Is it too early to put weed & feed on my lawn ?.....dang weeds are beginning to go crazy !


----------



## Folsetth (Jan 18, 2007)

I always put mine out mid February, before I do I lower my mower and scalp my yard, go over it several times to get the dead grass out of it. 


Sent from somewhere in Texas.


----------



## CoastalOutfitters (Aug 20, 2004)

you want warm sunny days for weed control and proper uptake

do them separately weed , then feed


----------



## w_r_ranch (Jan 14, 2005)

As long as the weeds are actively growing it will be effective.


----------



## Danny O (Apr 14, 2010)

Feb 15th is my guideline for weeding and fertilizing. Plus I cut back roses and trim Crape Myrtles.


----------



## Meadowlark (Jul 19, 2008)

Anytime is too early to put that stuff out, IMO. To each there own...but you couldn't pay me to put that stuff out on anything I own. 

Not looking to offend anyone, but really that stuff is bad news. The early season weeds are easy to mow down and most won't stand up to our hot weather to come. 

I would much rather have weeds, than use that stuff...but then I have fish ponds, a well, garden, and lots of trees...all of which are affected by the herbicide in those products.


----------



## saltwatersensations (Aug 30, 2004)

Did mine this weekend.


----------



## fangard (Apr 18, 2008)

Look at the organic lawn schedele from Randy Lemmon on 740 Garden Line. I use corn gluten meal as a pre-emergent and have had excellent results.


----------



## Muddskipper (Dec 29, 2004)

Weed and feed will get you into lots of trouble if you use it under the drip line of trees .... if you use it this is the only time of the year to do it but read the directions.

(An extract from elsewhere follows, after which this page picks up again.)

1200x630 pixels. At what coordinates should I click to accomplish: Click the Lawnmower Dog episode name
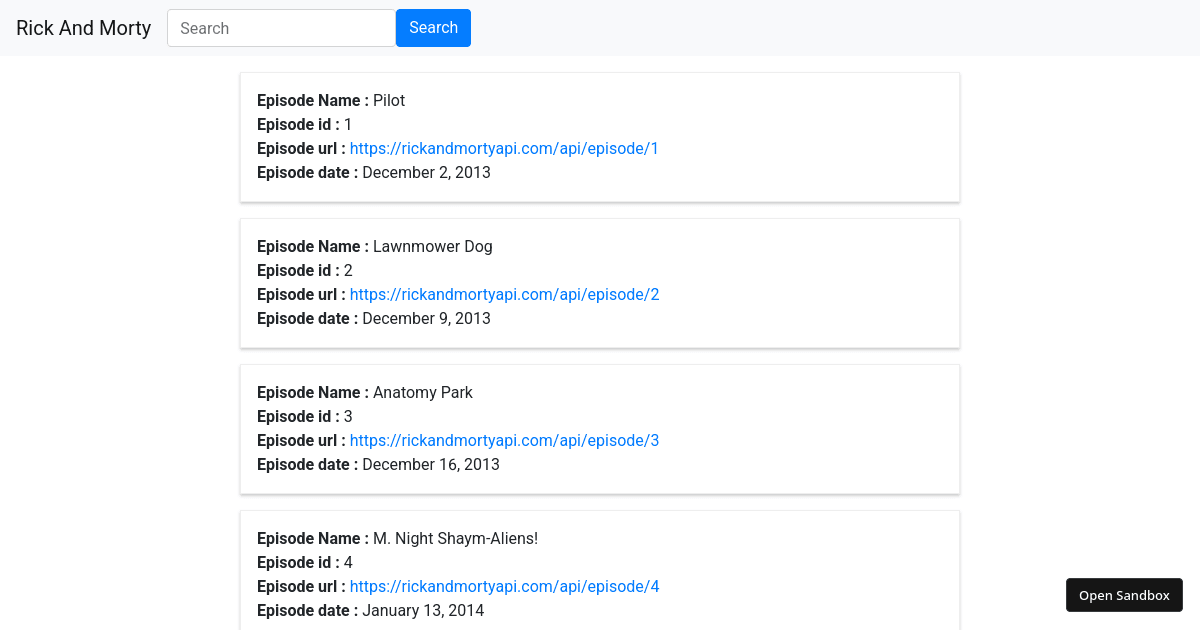point(432,247)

If you want to keep weeds from coming up, try using a pre-emergent at the right times of the year.

The organic method is the way I go - and as Fangard said the corn meal gluten is the right stuff ...

*but a pre-emergent does nothing for weeds that are allready up*


----------



## fangard (Apr 18, 2008)

One more thing. If you are not using granular, but liquid, make sure you add a surfactant to it. Even if it says there is a surfactant, add some palmolive, or a true surfactant. Quite often the stuff will run right off the plant since we tend to have hard water.


----------



## WilliamH (May 21, 2004)

Here is a link to an old "Weed and Feed" thread. It has some good info and the usual not so good info. LOL . . .

http://2coolfishing.com/ttmbforum/showthread.php?t=264274


----------



## castaway300 (Oct 6, 2007)

Muddskipper said:


> Weed and feed will get you into lots of trouble if you use it under the drip line of trees .... if you use it this is the only time of the year to do it but read the directions.
> 
> If you want to keep weeds from coming up, try using a pre-emergent at the right times of the year.
> 
> ...


 Your first line aint exactly true there skipper...most weed/feeds have trimec in them...trimec dosent hurt trees at all...bonus s has atrazine in it...and yes there have been cases were atrazine will kill a tree.


----------